No one knows if anyone has been harmed. Still, stations are safely closed as an argument.


The danger of passengers injuring themselves at Norwegian train stations has suddenly become acute, so six stations must be closed. As Ny Tid wrote last week, 15 other stations are at risk. But is this due to accidents? How many accidents has the Norwegian Railway Inspectorate registered in recent years, as a result of some train platforms being shorter than the trains that stop there?

- We have no such overview, is railway director Erik Ø. Johnsen's answer.

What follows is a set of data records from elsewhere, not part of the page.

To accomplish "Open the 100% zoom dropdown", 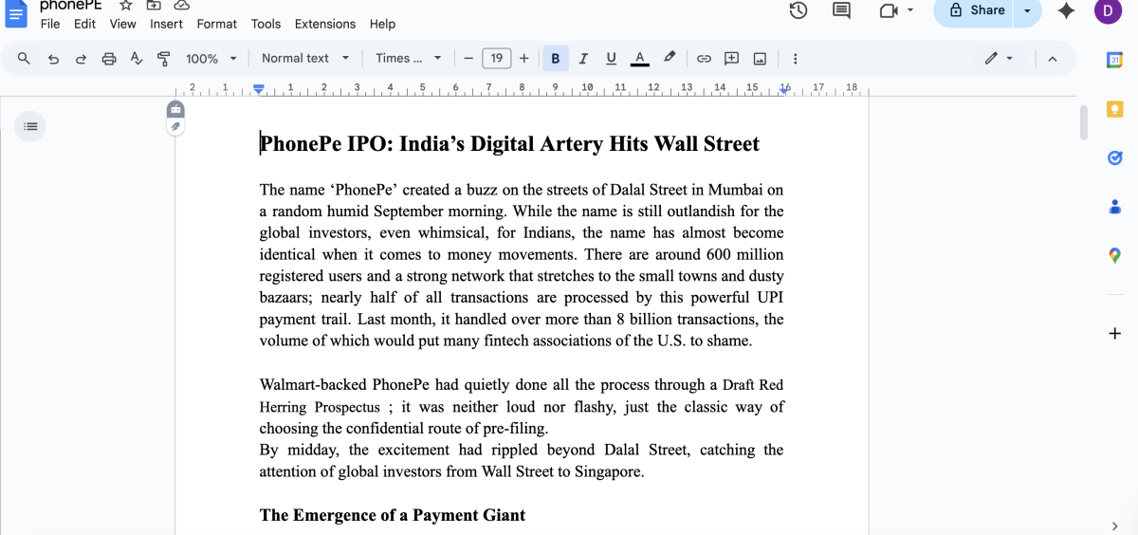I will click(211, 59).
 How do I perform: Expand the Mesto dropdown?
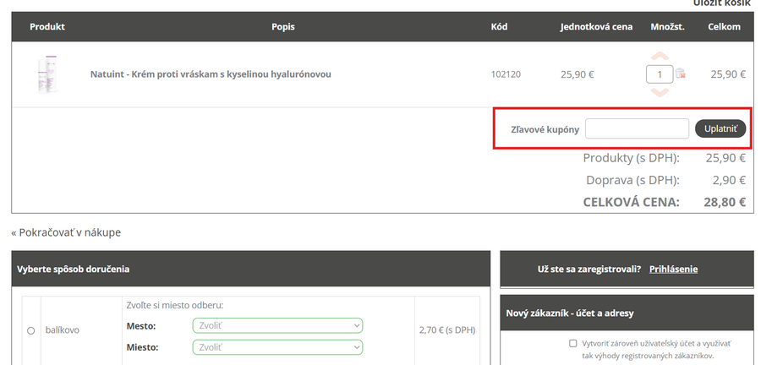(x=277, y=325)
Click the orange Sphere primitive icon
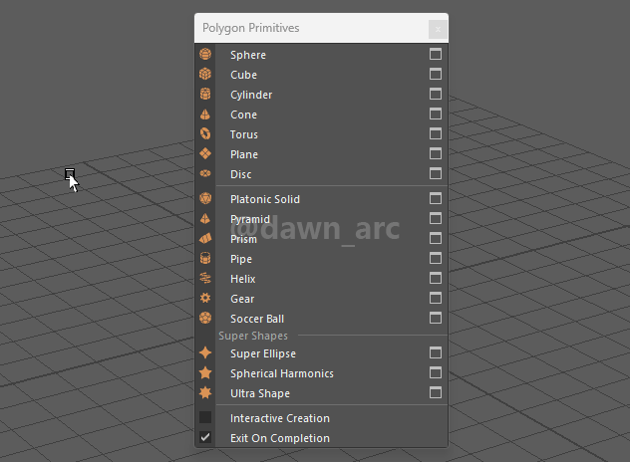The width and height of the screenshot is (630, 462). [205, 55]
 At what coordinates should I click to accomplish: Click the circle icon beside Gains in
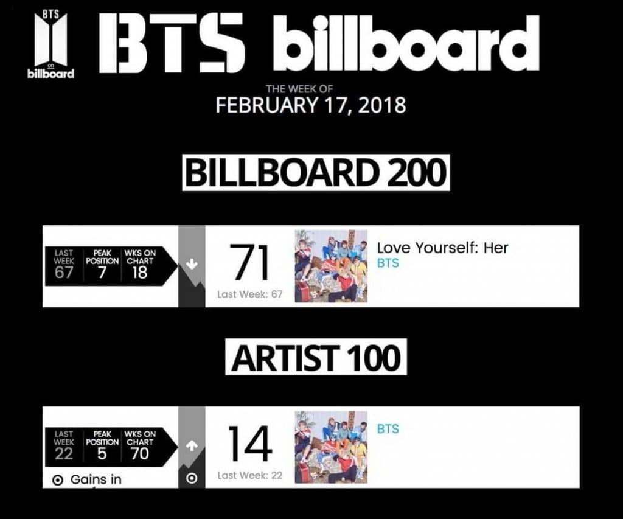58,480
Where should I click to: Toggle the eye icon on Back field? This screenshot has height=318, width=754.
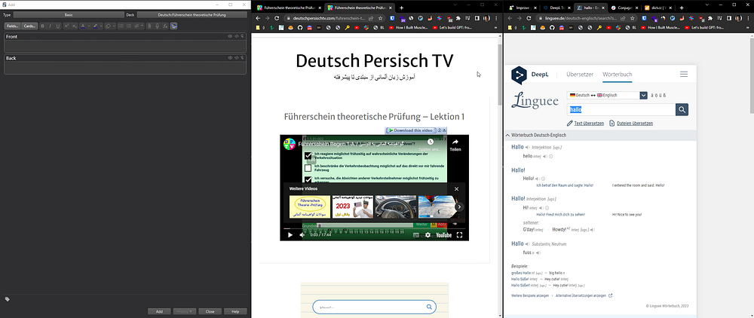tap(229, 58)
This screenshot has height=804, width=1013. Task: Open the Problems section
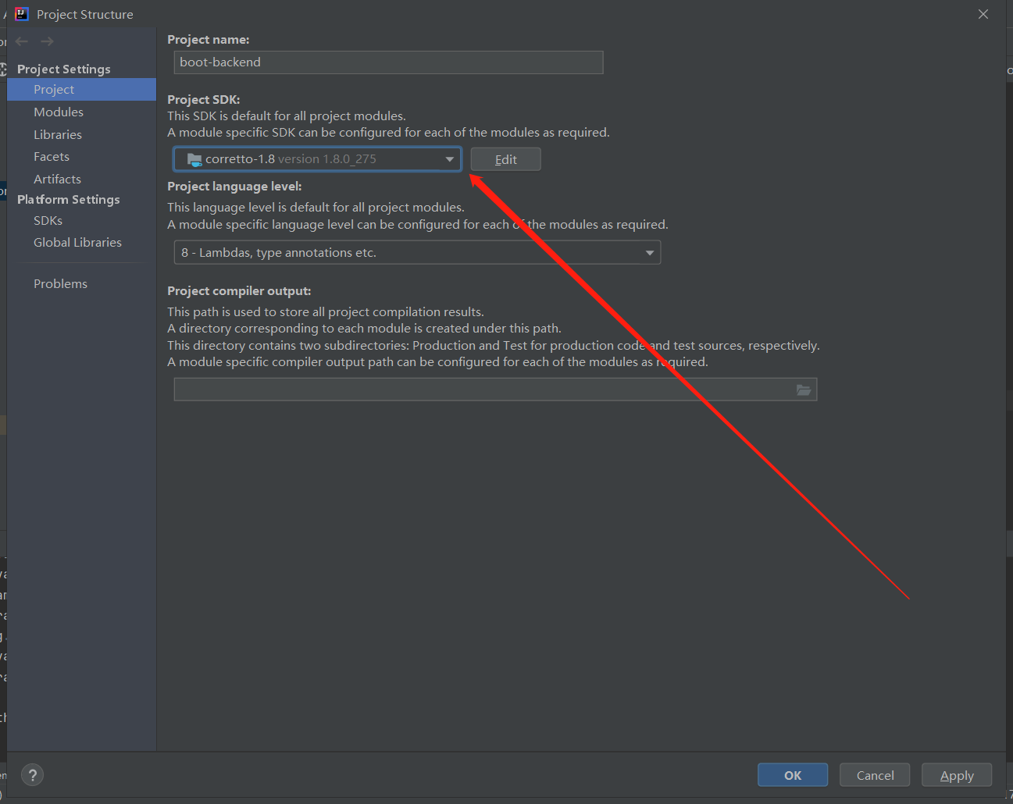60,283
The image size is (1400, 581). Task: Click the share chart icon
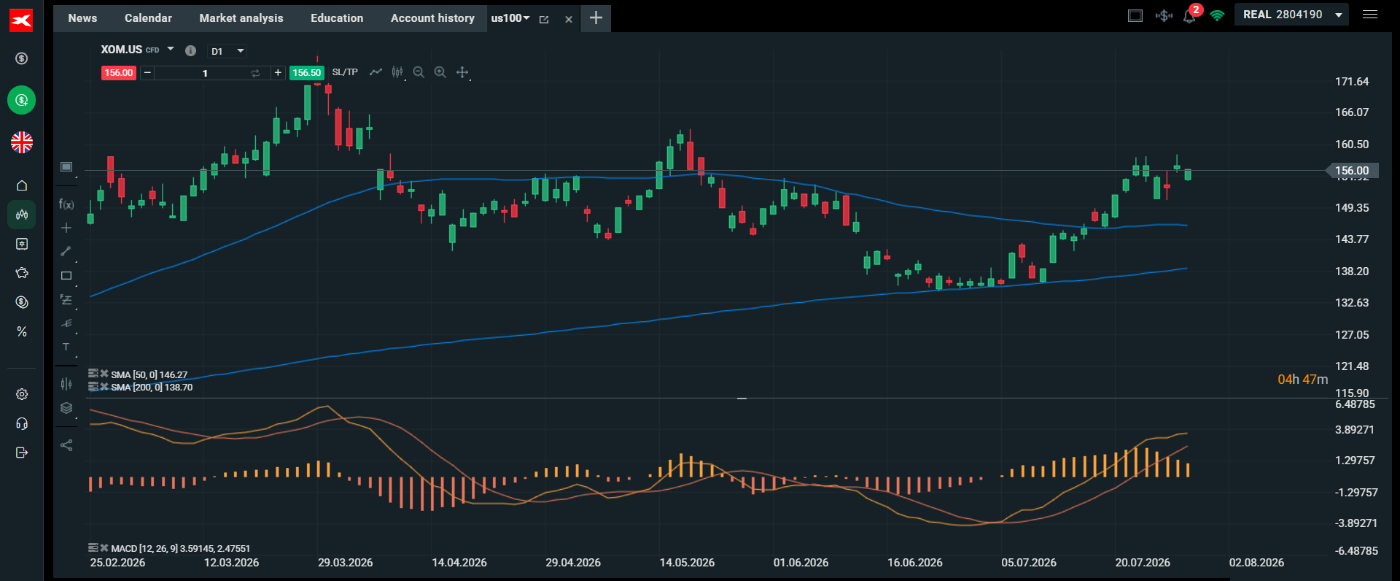[66, 445]
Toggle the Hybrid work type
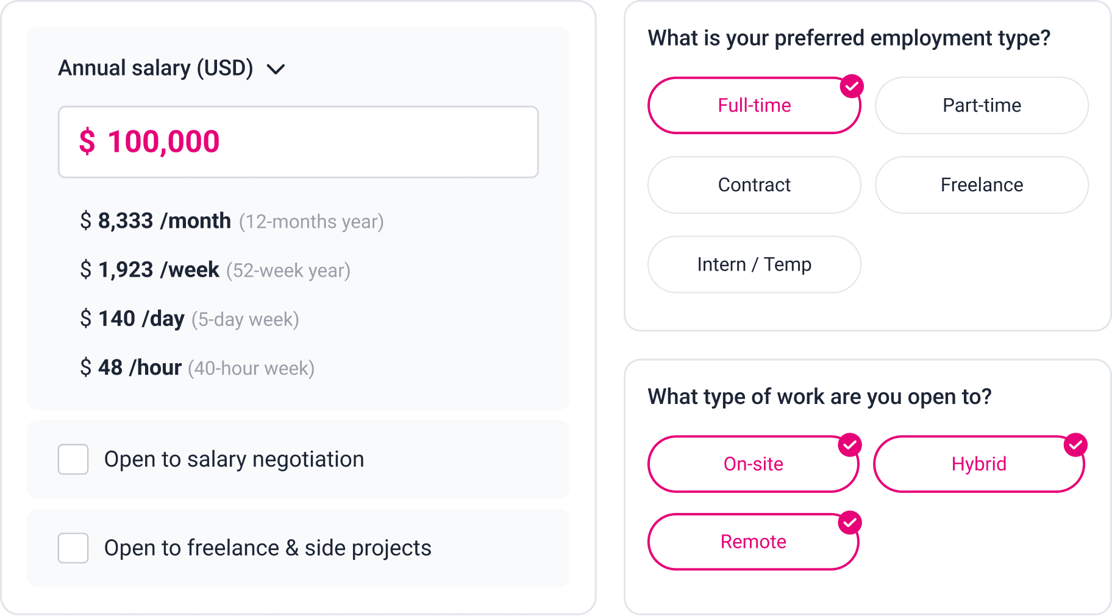This screenshot has width=1112, height=616. pos(978,464)
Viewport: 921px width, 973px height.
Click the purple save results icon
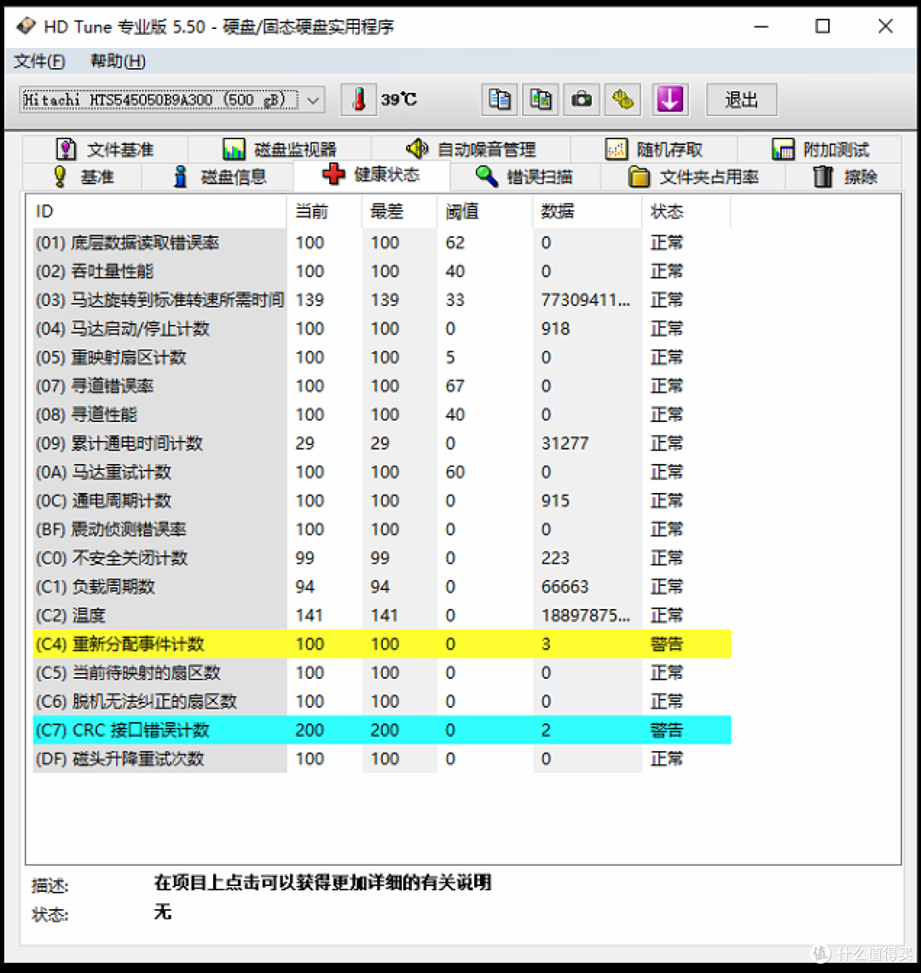click(670, 100)
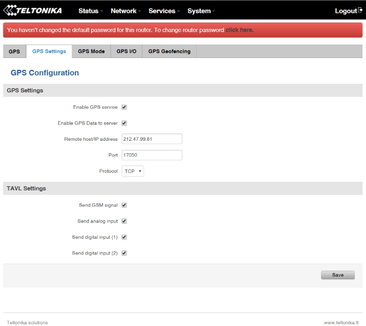Click the Teltonika logo
The image size is (366, 326).
[34, 11]
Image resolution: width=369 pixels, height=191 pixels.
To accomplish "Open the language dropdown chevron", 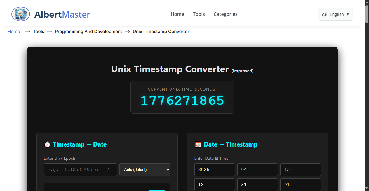I will click(x=348, y=14).
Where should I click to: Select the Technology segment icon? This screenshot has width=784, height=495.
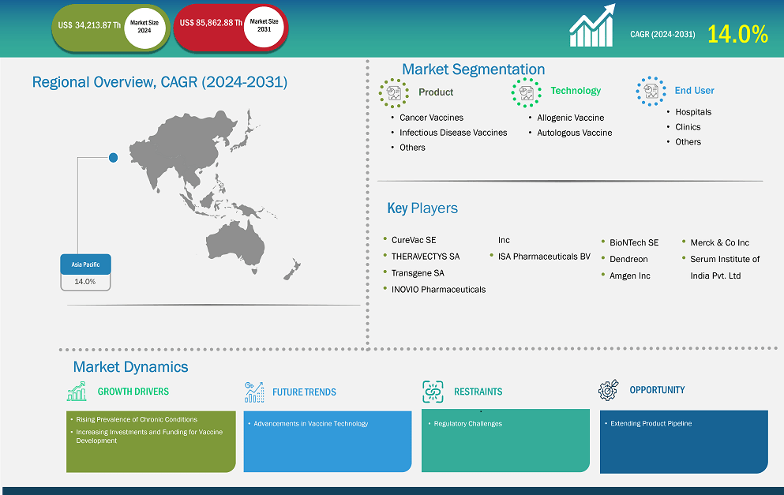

Ny Tid has asked Jernbanetilsynet to compile statistics on the basis of the accident documentation contained in the agency. They have not yet managed that. There are simply no statistics that show that too short platforms have been a problem in Norway. Some of the stations that are now being closed down are over a hundred years old. Nevertheless, it is only now that the danger of accidents is considered acute.

- I can actually remember one accident. There was a guy who walked out of the wrong door and fell down a slope a few years ago. But then there was probably also some alcohol in the picture.

This is what Mayor Ånen Trygsland says in Marnardal. His municipality is affected by the closure of Øyslebø station on the Sørlandsbanen.

- It is strange that they do not have any statistics in advance of a decision to close traffic, Trygsland says.

The railway director tells Ny Tid that they are trying to prepare such an overview now.

"Unfortunately, I can not tell you how long this will take," says Johnsen.

Employees in NSB and Jernbaneverket speculate to Ny Tid as to whether it is all due to other reasons, such as the desire to streamline operations by serving fewer stops. No one has studied the significance of the fact that many of the train passengers who lose their station will choose a car instead. According to Trygg Trafikk, 149 drivers and car passengers died in traffic in 2005, until November this year 115 were killed.

The mayor of Marnadal says Øyslebø station is used primarily by almost ten people who commute to work.

- I'm sorry for these. And for the municipality, it is disappointing that we were not asked. We have still not received any information from Jernbaneverket, a week after this became known in the press.